• Фрагмент:

.....

Рассказ о непокое
Шрифт:
И вот вдруг появился такой лозунг: "европеизация"!
Естественно, что мы кинулись за этим лозунгом…
Кинулись, не зная, собственно говоря, что оно такое, какой масти и с чем его едят.
О Европе мы знали из учебников географии много частностей: фабрики и заводы Лондона и Бирмингема, классические богатства Рима, романтика Парижа, а в Брюсселе или Амстердаме тротуары моют каждый день с мылом. Кроме того, мы немало читали переводов из иностранной литературы: Золя, Бальзак, Мопассан; Диккенс и Уэллс; немного знали Шекспира и Шиллера, Гете и Метерлинка. Все это была Европа. К тому же часы "Сима" и "Дуке" завозили тоже из Европы, а у нас никаких часов не делали; европейским был и шоколад "Сиу" или "Тоблер", а у нас даже шоколада делать не умели: футбольные мячи и бутсы мы тоже получали из-за границы, из Европы. Там, в Европе, — это мы одним ухом слышали — прогресс, индустрия и демократия, даже — попадаются… — тише! тише! — республики и парламенты.
Как же не жаждать "Европы" и для себя?
Как не пойти за лозунгом "европеизации"?
Лозунг "европеизация"
Когда позднее — уже в пору становления общественного самосознания, после лет гражданской войны, — я оглядывался на то время, мне становилось ясно, что курбасовская "европеизация" даже самого раннего периода была с винниченковской никак нетождественна — ни идейно, ни формально.
В зачаточном, так сказать, периоде — еще в предреволюционные годы — винниченковская идея "европеизации" украинского театра сводилась по сути к "переводничеству" и "копиизму". В репертуар украинских театров должны, мол, войти пьесы мировой классики и современной европейской драматургии. Сама по себе идея эта украинскому театру была безусловно на пользу и ничем дурным не грозила — ее подхватил и стал осуществлять на практике Микола Садовский. Но угроза — в равной мере и художественная и идейная — возникла тогда, когда сам Винниченко взялся за создание "европеизированного" репертуара. Подпав под влияние средней в художественном отношении, однако "кассово-ходкой" драматургии, типа Дымова, Юшкевича, Белой и иже с ними, рассчитанной на вульгарные вкусы обывателя, Винниченко в своих пьесах того времени сам погряз в "психоложестве", то есть в рафинированном, однако и вульгарном психологизме, который расцветает пышным цветом на проблемах сексуальных, проблемах аморальности, распада человеческой личности вообще.

.....

• Задание 1: Пожалуйста, обновите записи от строки, где стоит «Task: Click the Features chevron arrow», до конца записей включительно, заменив «chevron arrow» на «toggle icon» и не меняя ничего другого. Изображения в ответ не включайте.
Фрагмент и записи взяты из разных источников.

• Записанные данные:

.....

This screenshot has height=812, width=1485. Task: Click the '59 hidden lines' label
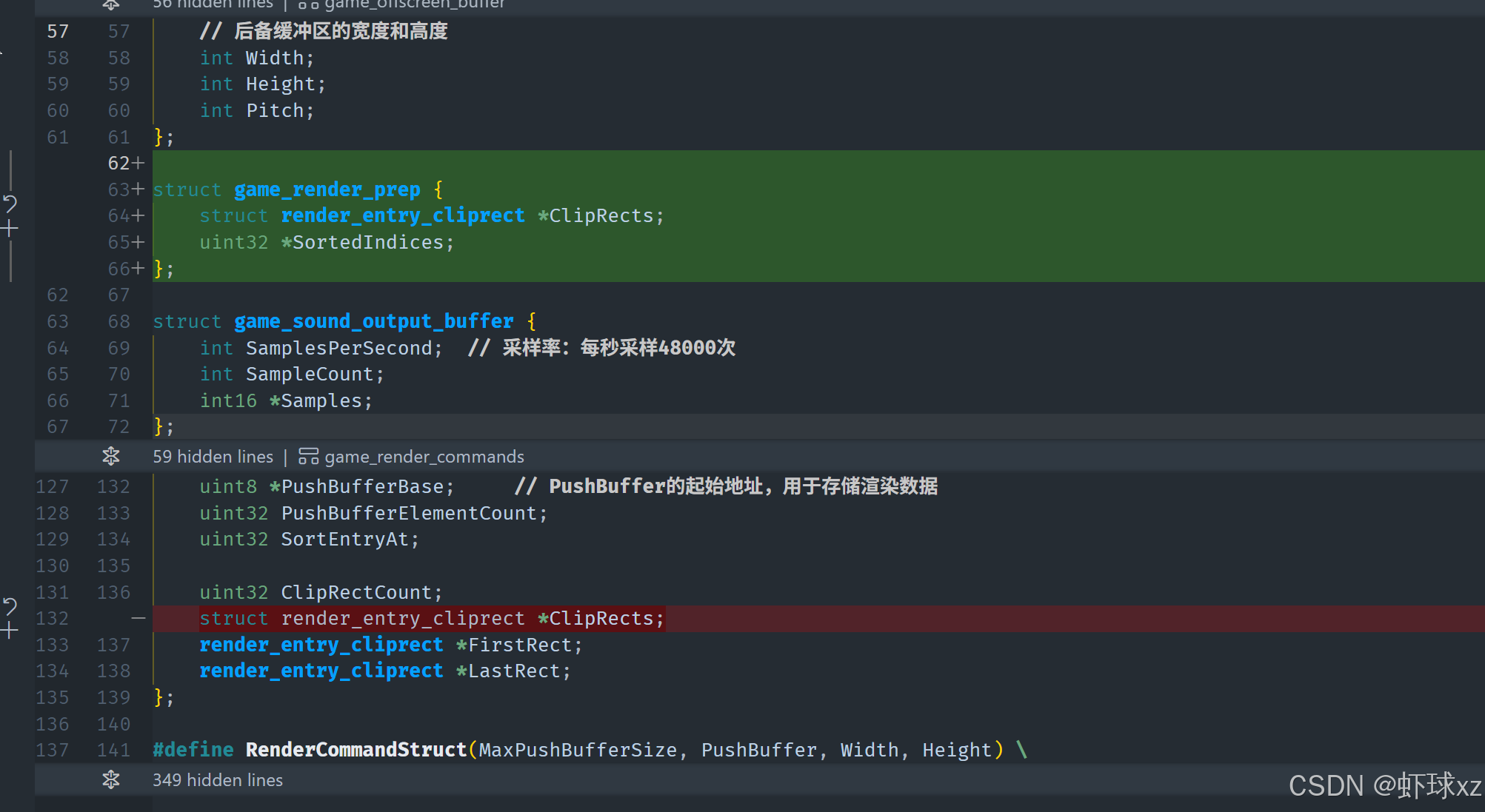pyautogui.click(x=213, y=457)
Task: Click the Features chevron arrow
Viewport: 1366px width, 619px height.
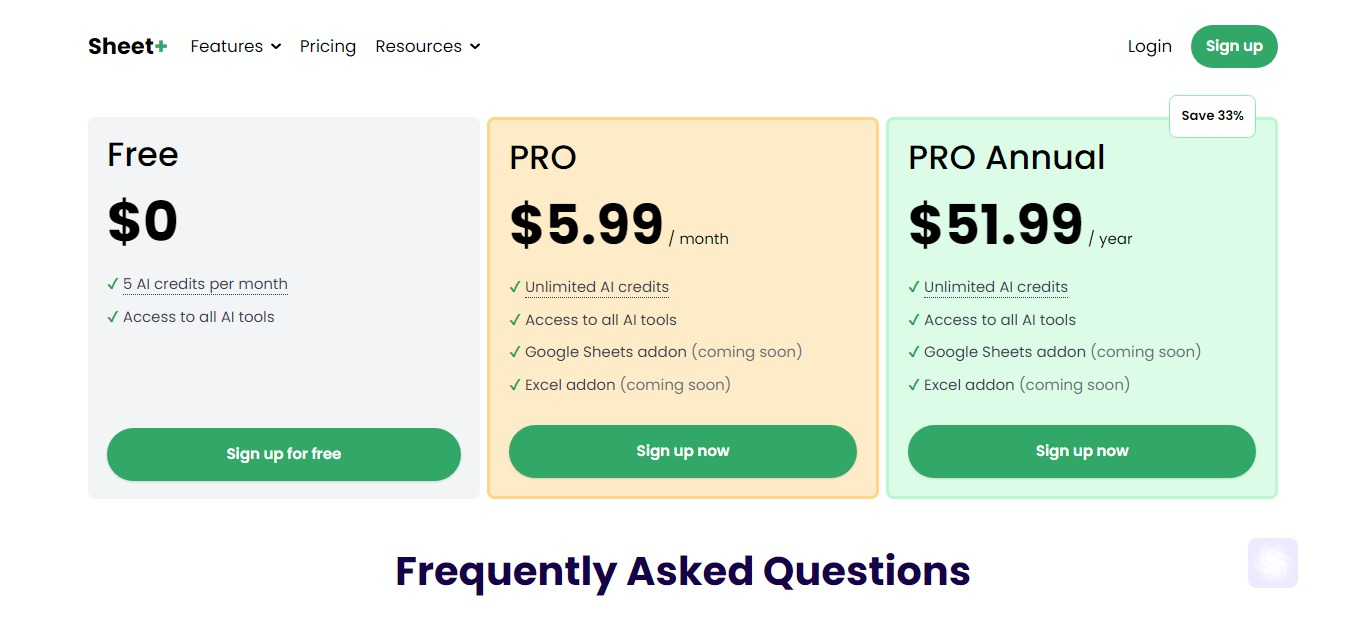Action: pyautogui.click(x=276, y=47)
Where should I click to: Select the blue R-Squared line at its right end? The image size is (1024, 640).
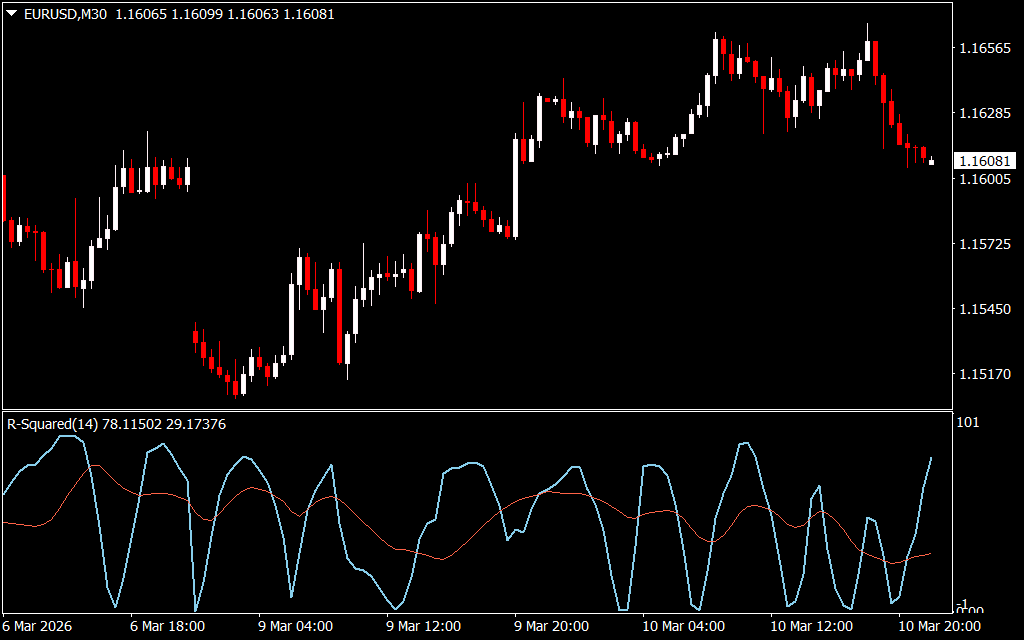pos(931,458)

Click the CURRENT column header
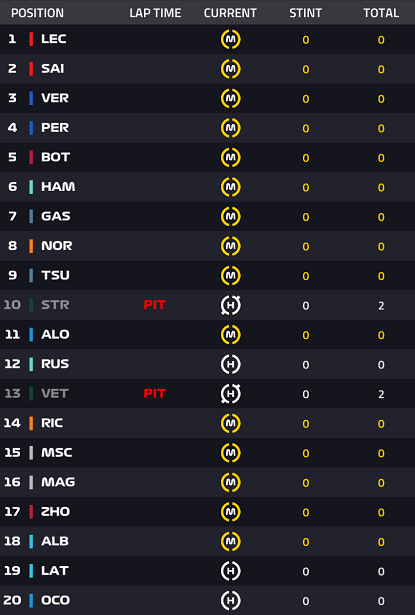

.....

• Задание 2: Верно ли по фрагменту каждое утверждение? (a) Часы «Сима» и «Дуке» делали у нас. (b) Идею «европеизации» подхватил и стал осуществлять Микола Садовский. (c) Курбасовская «европеизация» была тождественна винниченковской.

• Ответ 1:
Task: Click the Features toggle icon
Viewport: 1366px width, 619px height.
Action: pyautogui.click(x=276, y=47)
Where should I click to: Select the blue R-Squared line at its right end? The image size is (1024, 640).
pos(931,458)

Click the CURRENT column header

• Ответ 2:
(a) Нет: «часы "Сима" и "Дуке" завозили тоже из Европы, а у нас никаких часов не делали».
(b) Да: «ее подхватил и стал осуществлять на практике Микола Садовский».
(c) Нет: «курбасовская "европеизация" даже самого раннего периода была с винниченковской никак нетождественна».